Devo dizer que não estou me referindo a uma transição
tão abrupta que o paciente se assuste e não
lhe seja possível esclarecer o que foi dito ao
entrevistador. Quero dizer que se introduz um novo tópico
na conversa que é pertinente porém que
foi introduzido no que poderia chamar-se um ponto socialmente
inoportuno, e sem o menor aviso. Isso pode ser feito,
por exemplo, para evitar ou para provocar ansiedade.
Aqui poderia dizer que muitas entrevistas passam do
informativo ao nebuloso, simplesmente porque o paciente
tornou-se agudamente ansioso; porém por outro
lado, algumas entrevistas jamais chegariam a ser entrevistas
psiquiátricas, se não se fizesse com que
o paciente fosse dominado pela ansiedade. A questão
se relaciona com a maneira de fazer com que o paciente
se torne ansioso. Isso é feito de forma apropriada
quando o paciente é levado através de
um período perturbador até produzir material
definitivamente reconfortante, ou desde algo que estava
sucedendo, com risco acentuado para a situação,
até algo cujo resultado seja tranqüilizador.
Para
resumir, a transição suave
é utilizada para passar pouco a pouco a outro
tópico; a transição acentuada
economiza tempo e aclara a situação; e
a transição abrupta é
utilizada, comumente, seja para evitar uma ansiedade
perigosa, ou para provocar ansiedade quando se observa
que de outra maneira não é possível
chegar ao que se busca.
AS
ANOTAÇÕES DURANTE A ENTREVISTA
Geralmente,
se alguém pede que expresse minha opinião
a respeito da conveniência de anotar o transcurso
de uma entrevista, considerando tal ação
do ponto de vista de seu efeito sobre o psiquiatra e
sobre o paciente.
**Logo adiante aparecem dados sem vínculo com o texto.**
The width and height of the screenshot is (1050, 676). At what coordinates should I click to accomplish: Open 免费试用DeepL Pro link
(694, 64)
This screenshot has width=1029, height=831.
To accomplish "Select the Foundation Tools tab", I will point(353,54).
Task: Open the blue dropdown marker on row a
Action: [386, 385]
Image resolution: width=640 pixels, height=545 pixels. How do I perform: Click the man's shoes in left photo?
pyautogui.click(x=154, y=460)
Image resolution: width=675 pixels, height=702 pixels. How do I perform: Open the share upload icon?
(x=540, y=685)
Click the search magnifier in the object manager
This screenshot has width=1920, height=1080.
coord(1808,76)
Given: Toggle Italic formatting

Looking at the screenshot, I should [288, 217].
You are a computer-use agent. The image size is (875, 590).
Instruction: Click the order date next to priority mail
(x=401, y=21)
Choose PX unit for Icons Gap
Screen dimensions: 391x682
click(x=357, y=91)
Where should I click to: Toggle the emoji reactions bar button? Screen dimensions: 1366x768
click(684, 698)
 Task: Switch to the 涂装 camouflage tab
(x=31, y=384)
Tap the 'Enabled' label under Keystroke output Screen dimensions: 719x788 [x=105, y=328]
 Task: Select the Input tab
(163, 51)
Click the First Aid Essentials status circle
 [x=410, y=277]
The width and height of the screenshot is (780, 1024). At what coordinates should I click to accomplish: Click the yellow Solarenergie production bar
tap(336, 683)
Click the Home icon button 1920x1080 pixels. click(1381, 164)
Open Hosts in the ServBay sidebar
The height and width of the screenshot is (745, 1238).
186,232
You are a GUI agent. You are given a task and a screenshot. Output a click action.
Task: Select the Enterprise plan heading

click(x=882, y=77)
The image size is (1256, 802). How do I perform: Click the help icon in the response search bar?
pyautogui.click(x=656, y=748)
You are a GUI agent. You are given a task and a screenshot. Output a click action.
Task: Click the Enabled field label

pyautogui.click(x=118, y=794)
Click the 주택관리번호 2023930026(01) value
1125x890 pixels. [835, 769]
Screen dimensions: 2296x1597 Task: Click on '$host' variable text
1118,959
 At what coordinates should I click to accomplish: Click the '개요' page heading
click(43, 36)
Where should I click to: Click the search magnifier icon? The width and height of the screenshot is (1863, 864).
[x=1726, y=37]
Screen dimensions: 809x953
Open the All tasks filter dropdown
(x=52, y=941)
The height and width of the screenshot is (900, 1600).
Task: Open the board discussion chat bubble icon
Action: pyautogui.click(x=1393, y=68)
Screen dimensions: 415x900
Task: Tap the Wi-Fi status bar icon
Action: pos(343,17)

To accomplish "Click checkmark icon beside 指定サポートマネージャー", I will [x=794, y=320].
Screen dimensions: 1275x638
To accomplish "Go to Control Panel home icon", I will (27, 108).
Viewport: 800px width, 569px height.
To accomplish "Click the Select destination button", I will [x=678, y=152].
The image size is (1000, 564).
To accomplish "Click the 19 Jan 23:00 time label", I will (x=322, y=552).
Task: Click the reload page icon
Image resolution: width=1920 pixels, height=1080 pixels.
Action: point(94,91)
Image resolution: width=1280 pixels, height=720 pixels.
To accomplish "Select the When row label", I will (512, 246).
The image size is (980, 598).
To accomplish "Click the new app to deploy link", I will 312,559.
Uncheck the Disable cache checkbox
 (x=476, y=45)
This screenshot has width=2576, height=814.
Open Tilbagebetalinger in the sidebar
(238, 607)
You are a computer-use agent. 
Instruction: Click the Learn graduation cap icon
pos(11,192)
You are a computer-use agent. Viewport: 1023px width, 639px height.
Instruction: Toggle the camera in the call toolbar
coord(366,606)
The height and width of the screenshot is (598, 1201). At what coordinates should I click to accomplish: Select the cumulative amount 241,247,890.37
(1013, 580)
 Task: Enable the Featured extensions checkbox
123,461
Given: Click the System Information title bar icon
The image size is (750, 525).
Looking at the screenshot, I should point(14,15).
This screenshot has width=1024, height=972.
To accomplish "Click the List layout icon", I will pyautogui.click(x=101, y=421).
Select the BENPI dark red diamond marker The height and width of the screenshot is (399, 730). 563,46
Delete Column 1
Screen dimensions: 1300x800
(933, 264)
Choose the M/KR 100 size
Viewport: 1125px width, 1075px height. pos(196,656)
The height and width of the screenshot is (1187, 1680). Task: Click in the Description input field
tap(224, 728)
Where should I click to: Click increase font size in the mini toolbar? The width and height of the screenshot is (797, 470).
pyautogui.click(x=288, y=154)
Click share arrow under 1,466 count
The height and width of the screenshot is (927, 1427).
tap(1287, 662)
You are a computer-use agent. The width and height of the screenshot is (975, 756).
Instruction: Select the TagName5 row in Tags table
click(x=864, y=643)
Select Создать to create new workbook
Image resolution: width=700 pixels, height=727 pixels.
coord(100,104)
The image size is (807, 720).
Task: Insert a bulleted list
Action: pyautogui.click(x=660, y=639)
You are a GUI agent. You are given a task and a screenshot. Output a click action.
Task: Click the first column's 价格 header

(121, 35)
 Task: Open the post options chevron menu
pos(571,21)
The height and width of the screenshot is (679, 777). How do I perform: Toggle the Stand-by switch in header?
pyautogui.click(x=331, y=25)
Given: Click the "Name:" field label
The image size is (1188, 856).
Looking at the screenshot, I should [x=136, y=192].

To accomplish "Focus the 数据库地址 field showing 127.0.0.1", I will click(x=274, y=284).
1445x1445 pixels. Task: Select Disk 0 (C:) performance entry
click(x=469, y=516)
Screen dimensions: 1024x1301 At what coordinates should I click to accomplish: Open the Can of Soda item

Há uma grande variação
entre as pessoas, referente ao grau no qual um certo
comportamento ou conduta é automático.
Dessa maneira, pode haver pessoas tão competentes
em taquigrafia que podem anotar, quase automaticamente,
uma grande parte do que estão escutando, porém
sem que isso atrapalhe a atenção de sua
mente consciente na tarefa de participar do trabalho
da entrevista. Pode até haver pessoas capazes
de fazer anotações que serão úteis
posteriormente, sem por isso desviar em absoluto sua
atenção durante a entrevista. As únicas
vezes que fiz anotações durante uma entrevista,
com a sensação de que não comprometeria
o trabalho a realizar, foi com pacientes cujo ritmo
de produção era muito lento: certos esquizofrênicos
perturbados e um paciente que sofria de grande desordem
na região entre a esquizofrenia e o mal obsessivo.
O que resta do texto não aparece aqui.